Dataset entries
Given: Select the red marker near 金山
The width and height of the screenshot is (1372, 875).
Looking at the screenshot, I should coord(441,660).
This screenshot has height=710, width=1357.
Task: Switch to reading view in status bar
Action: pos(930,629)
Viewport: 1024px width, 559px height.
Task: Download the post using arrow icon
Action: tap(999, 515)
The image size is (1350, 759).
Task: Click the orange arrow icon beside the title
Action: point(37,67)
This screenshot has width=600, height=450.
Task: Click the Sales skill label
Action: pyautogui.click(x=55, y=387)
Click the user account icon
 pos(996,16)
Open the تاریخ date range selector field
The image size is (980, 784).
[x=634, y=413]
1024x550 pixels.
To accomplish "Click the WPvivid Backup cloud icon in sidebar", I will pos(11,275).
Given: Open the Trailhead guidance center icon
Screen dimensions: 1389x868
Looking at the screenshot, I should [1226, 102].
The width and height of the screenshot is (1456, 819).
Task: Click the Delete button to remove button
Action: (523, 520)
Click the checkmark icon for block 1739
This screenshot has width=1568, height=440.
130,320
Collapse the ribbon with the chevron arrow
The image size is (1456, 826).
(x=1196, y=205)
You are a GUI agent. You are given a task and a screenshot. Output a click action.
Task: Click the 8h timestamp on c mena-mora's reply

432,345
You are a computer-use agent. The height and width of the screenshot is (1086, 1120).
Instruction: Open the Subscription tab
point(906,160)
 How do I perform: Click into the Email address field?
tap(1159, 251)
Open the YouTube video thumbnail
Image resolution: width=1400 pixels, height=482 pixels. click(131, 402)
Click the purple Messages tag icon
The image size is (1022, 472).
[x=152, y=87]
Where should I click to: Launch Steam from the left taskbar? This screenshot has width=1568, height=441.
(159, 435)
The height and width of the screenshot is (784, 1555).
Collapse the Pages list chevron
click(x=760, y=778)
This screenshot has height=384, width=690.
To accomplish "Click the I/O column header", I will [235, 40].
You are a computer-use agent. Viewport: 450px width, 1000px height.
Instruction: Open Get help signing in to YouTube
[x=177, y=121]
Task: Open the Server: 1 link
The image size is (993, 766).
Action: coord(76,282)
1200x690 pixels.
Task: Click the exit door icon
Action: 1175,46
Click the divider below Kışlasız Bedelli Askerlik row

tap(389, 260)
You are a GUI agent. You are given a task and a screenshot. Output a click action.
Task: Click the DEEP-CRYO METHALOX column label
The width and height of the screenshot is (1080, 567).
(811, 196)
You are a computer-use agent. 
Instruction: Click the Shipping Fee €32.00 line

_Written instruction_: Could you write out all the data above again, swapping every "computer-use agent" for "screen-control agent" and changing nothing else?

_The completed task_:
Given: Select the red marker near 金山
The width and height of the screenshot is (1372, 875).
Looking at the screenshot, I should coord(441,660).
This screenshot has height=710, width=1357.
Task: Switch to reading view in status bar
Action: pos(930,629)
Viewport: 1024px width, 559px height.
Task: Download the post using arrow icon
Action: tap(999, 515)
The image size is (1350, 759).
Task: Click the orange arrow icon beside the title
Action: point(37,67)
This screenshot has width=600, height=450.
Task: Click the Sales skill label
Action: pyautogui.click(x=55, y=387)
Click the user account icon
 pos(996,16)
Open the تاریخ date range selector field
The image size is (980, 784).
[x=634, y=413]
1024x550 pixels.
To accomplish "Click the WPvivid Backup cloud icon in sidebar", I will pos(11,275).
Given: Open the Trailhead guidance center icon
Screen dimensions: 1389x868
Looking at the screenshot, I should [1226, 102].
The width and height of the screenshot is (1456, 819).
Task: Click the Delete button to remove button
Action: (523, 520)
Click the checkmark icon for block 1739
This screenshot has width=1568, height=440.
130,320
Collapse the ribbon with the chevron arrow
The image size is (1456, 826).
(x=1196, y=205)
You are a GUI agent. You are given a task and a screenshot. Output a click action.
Task: Click the 8h timestamp on c mena-mora's reply

432,345
You are a screen-control agent. The height and width of the screenshot is (1086, 1120).
Instruction: Open the Subscription tab
point(906,160)
 How do I perform: Click into the Email address field?
tap(1159, 251)
Open the YouTube video thumbnail
Image resolution: width=1400 pixels, height=482 pixels. click(131, 402)
Click the purple Messages tag icon
The image size is (1022, 472).
[x=152, y=87]
Where should I click to: Launch Steam from the left taskbar? This screenshot has width=1568, height=441.
(159, 435)
The height and width of the screenshot is (784, 1555).
Collapse the Pages list chevron
click(x=760, y=778)
This screenshot has height=384, width=690.
To accomplish "Click the I/O column header", I will [235, 40].
You are a screen-control agent. Viewport: 450px width, 1000px height.
Instruction: Open Get help signing in to YouTube
[x=177, y=121]
Task: Open the Server: 1 link
The image size is (993, 766).
Action: coord(76,282)
1200x690 pixels.
Task: Click the exit door icon
Action: 1175,46
Click the divider below Kışlasız Bedelli Askerlik row

tap(389, 260)
You are a GUI agent. You are given a task and a screenshot. Output a click action.
Task: Click the DEEP-CRYO METHALOX column label
The width and height of the screenshot is (1080, 567).
(811, 196)
You are a screen-control agent. 
Instruction: Click the Shipping Fee €32.00 line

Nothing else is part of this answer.